_Task objective_. Output all of the data exactly, keeping any images out of the copy.

Items from a data source
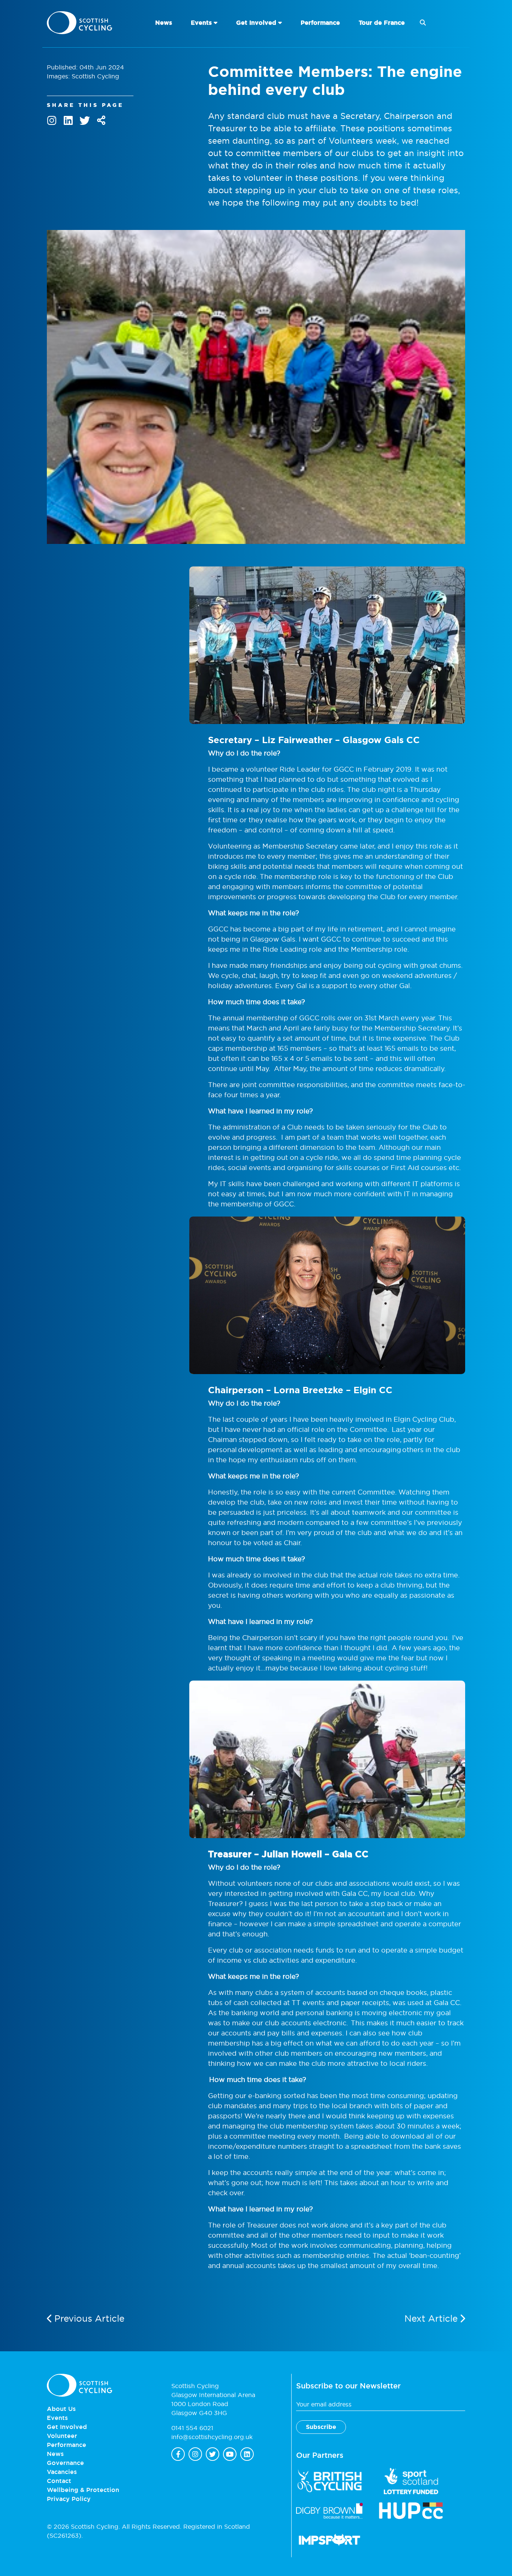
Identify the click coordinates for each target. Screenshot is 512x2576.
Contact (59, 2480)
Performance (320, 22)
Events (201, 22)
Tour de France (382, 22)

_Written reply_.
Identify the click coordinates for each target. Screenshot is 512x2576.
Contact (59, 2480)
Performance (320, 22)
Events (201, 22)
Tour de France (382, 22)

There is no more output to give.